I will be turning 40 in a few weeks, graduating from college in May and I have been married for 14 years. I have very few friends and it has always been that way. My husband and I differ in age by 7 years. Was pregnant at age 17 and had to abort because of complications thereafter was never able to have children because of endometriosis eventually had to undergo a complete hysterectomy.
My life has been full of disappointments and failures.
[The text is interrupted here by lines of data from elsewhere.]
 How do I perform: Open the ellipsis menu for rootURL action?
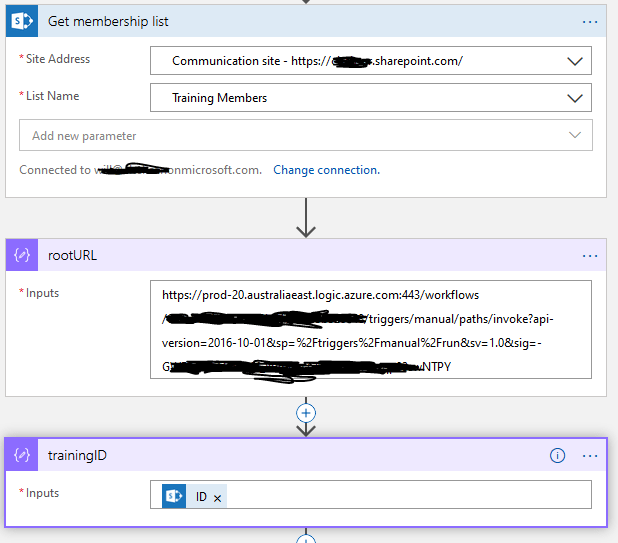point(590,255)
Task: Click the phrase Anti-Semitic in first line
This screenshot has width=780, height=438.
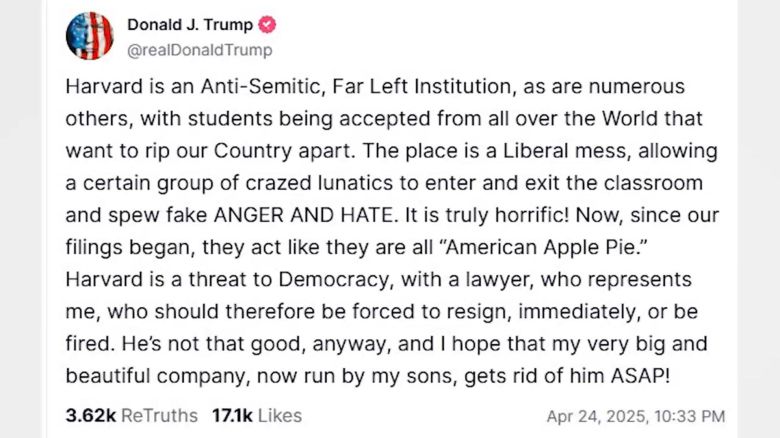Action: (x=263, y=87)
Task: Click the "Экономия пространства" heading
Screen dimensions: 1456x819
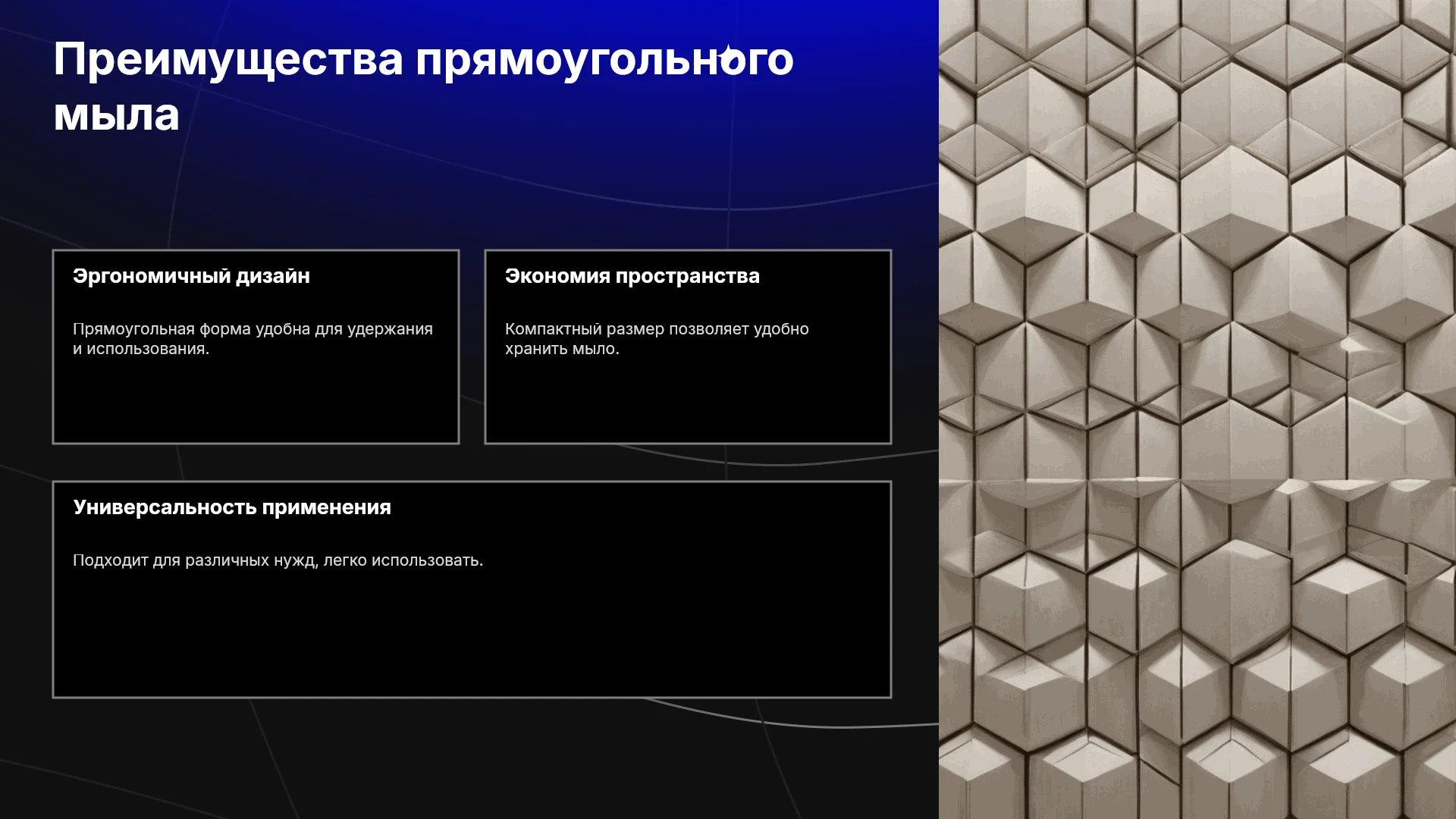Action: click(x=632, y=276)
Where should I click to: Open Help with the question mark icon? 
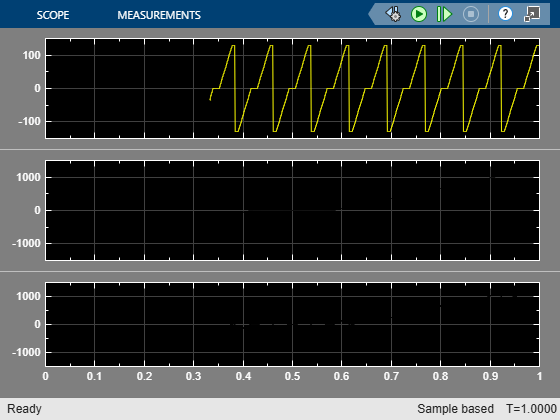click(x=505, y=14)
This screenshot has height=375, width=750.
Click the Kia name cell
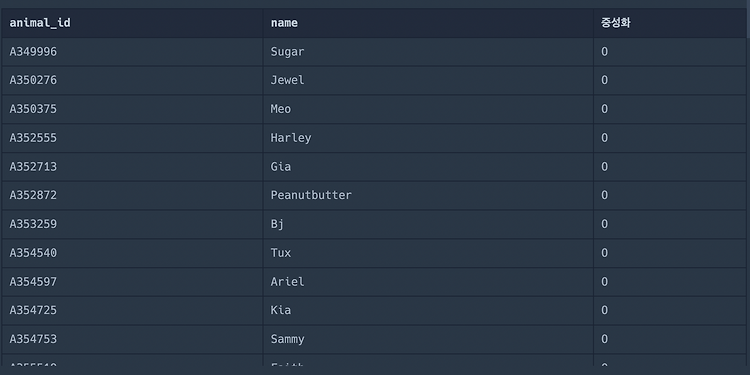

I never graduated high school, was bullied in high school, and lost a fiancee' to carbon minoxide poisoning a few years prior to meeting my husband.
Now when I should be feeling proud and happy in my life for getting my GED 2010, and going to college and making a 3.75 GPA graduating with honors in May I feel unhappy and down and don't know why.
My brother and I are 10 years apart and I almost lost him in 2008 when he decided to end it all and jump off a building. He obviously survived but now he is handicapped. During that dark period I flew home to be with my brother and was staying with my Mom and her creepy boyfriend wrote me a creepy note saying he was in love with me and wanted to make love to me. I freaked out and showed the letter to my mom and flew back home! My mom did nothing and stayed with the creep. I'm still not over that situation and was never really able to heal from my brothers suicide attempt.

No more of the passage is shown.